What you need to do
Skip the pictures and repeat each line of the data exactly.

Data for review
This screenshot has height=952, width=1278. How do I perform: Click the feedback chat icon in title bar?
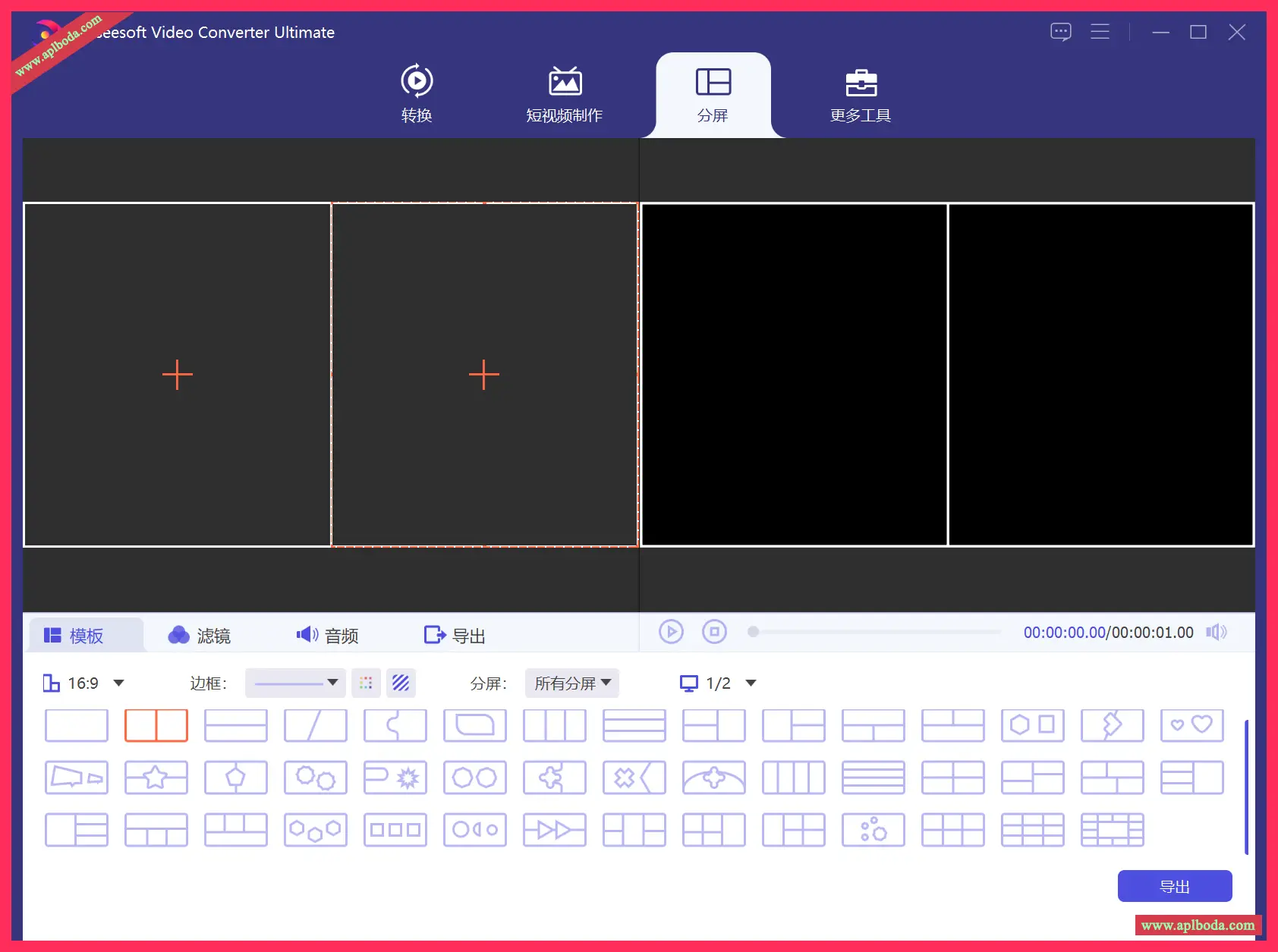[1060, 32]
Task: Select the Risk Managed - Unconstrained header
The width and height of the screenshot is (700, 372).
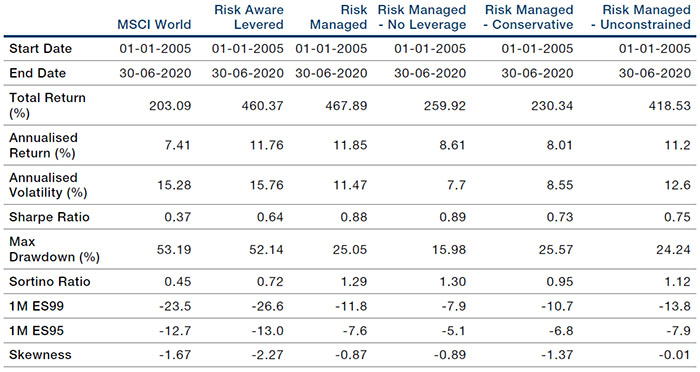Action: point(641,17)
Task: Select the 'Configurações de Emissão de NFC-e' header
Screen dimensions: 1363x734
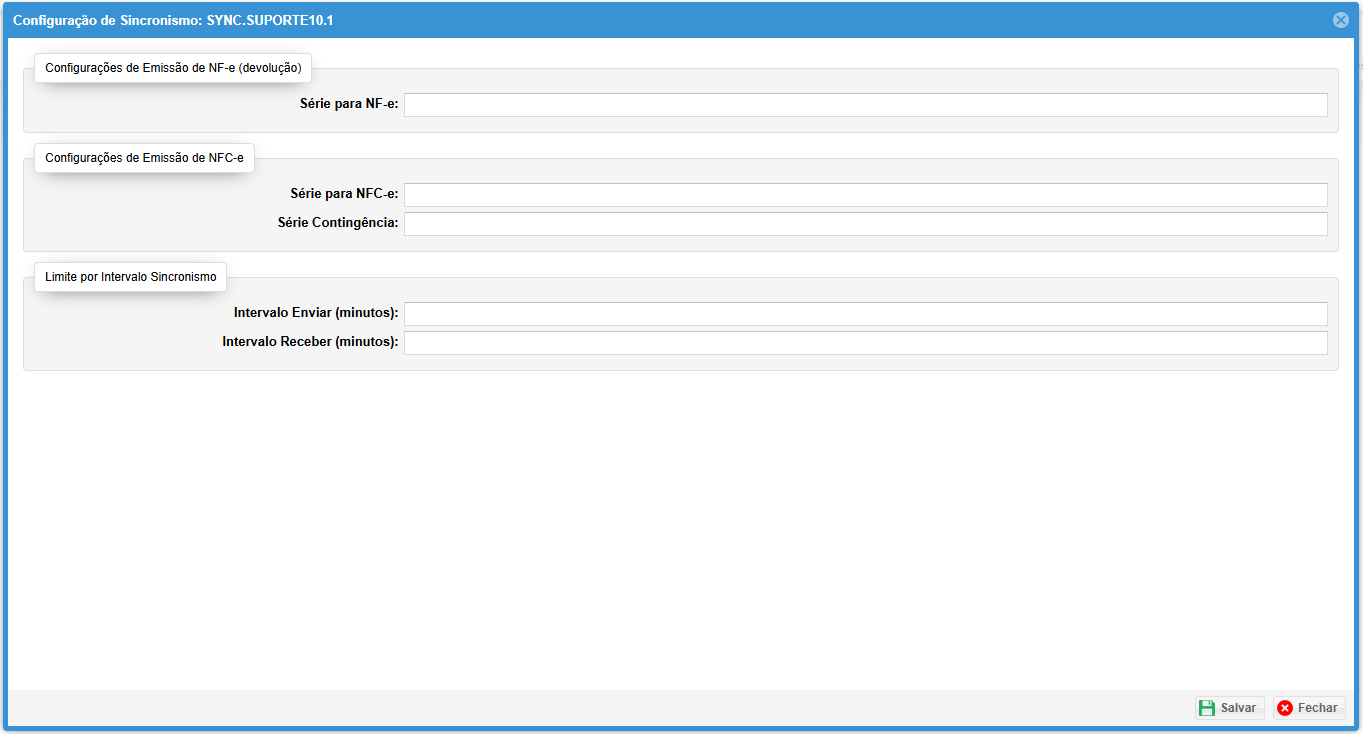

Expected output
This screenshot has height=952, width=1278. How do I perform: Click the feedback chat icon in title bar?
[1060, 32]
Task: Select the Risk Managed - Unconstrained header
The width and height of the screenshot is (700, 372).
Action: point(641,17)
Task: Select the 'Configurações de Emissão de NFC-e' header
Screen dimensions: 1363x734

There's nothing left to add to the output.